Combinaison la plus efficace pour traiter la dépression d’après les
recherches : pharmacothérapie + thérapie cognitive
Modèles d’évaluation du traitement du suicide
Les gens sont gênés de demander « Êtes-vous suicidaire? », il ne faut pas
substituer les mots et parler d’« idées noires ». Il y a deux réponses à la
question (Oui ou Non)
1. Êtes-vous suicidaire (si oui, passer à la deuxième question)

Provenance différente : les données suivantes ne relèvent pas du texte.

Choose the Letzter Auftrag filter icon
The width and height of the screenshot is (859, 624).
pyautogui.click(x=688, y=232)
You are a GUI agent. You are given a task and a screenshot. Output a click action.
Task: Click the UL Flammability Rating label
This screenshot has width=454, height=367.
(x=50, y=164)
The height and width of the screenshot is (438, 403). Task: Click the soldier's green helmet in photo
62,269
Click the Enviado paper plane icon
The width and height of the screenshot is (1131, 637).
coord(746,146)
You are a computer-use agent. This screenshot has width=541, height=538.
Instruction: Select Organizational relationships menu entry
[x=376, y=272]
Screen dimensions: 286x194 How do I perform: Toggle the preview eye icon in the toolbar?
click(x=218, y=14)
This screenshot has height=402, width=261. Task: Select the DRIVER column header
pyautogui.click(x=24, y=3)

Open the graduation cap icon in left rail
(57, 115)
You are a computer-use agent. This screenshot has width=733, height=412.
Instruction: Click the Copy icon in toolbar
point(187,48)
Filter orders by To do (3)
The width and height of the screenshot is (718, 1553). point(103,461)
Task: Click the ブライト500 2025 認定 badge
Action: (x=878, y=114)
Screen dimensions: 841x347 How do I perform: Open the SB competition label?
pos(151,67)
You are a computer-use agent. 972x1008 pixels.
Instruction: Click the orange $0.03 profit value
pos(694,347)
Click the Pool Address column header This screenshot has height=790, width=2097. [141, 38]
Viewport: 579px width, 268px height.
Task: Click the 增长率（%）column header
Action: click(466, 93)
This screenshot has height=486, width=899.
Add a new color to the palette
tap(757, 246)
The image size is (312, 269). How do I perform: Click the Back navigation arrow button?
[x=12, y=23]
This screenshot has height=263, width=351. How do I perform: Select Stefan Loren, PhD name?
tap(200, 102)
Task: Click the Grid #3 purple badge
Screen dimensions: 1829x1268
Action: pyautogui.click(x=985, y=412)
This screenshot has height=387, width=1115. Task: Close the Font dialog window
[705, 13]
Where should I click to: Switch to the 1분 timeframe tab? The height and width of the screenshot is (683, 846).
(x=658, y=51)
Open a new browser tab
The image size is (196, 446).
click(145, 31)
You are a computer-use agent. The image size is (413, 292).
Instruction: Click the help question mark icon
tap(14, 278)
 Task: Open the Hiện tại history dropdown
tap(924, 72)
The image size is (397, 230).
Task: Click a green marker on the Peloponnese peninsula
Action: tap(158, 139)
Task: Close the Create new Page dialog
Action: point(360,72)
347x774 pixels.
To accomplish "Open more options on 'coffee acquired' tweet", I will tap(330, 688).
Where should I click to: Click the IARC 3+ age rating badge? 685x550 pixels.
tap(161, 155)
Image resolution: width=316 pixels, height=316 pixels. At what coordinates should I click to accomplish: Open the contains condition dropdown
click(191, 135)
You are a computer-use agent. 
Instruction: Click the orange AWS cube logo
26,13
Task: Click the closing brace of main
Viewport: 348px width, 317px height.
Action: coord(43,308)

2. Avez-vous un plan pour vous suicider? (Risque de donner l’idée au
patient d’établir un plan)
Les délinquants sexuels sont toujours dans le bas de l’échelle par rapport à la
bonne humeur.
Parfois les gens ont des idées peu réalistes pour se suicider alors que
d’autres ont des plans détaillés pour procéder au suicide (journée précise,
achat d’outils, dons des effets personnels, il faut s’inquiéter lorsque les
individus dépressifs suicidaires sont de bonne humeur et sont heureux, car ils
ont enfin trouvé la solution à leurs problèmes : le suicide.
Établir une entente avec l’autre : contrat suicide-action, faire promettre au
client de ne pas se suicider et renouveler le contrat fréquemment.
Règle : oublier le concept de confidentialité (Il faut jurer si le client le
demande pour obtenir de l’information, mais ne pas le respecter) dans le cas
de suicide ou d’abus d’enfants. Le risque est de perdre un ami ou un client,
mais il est toujours préférable au suicide.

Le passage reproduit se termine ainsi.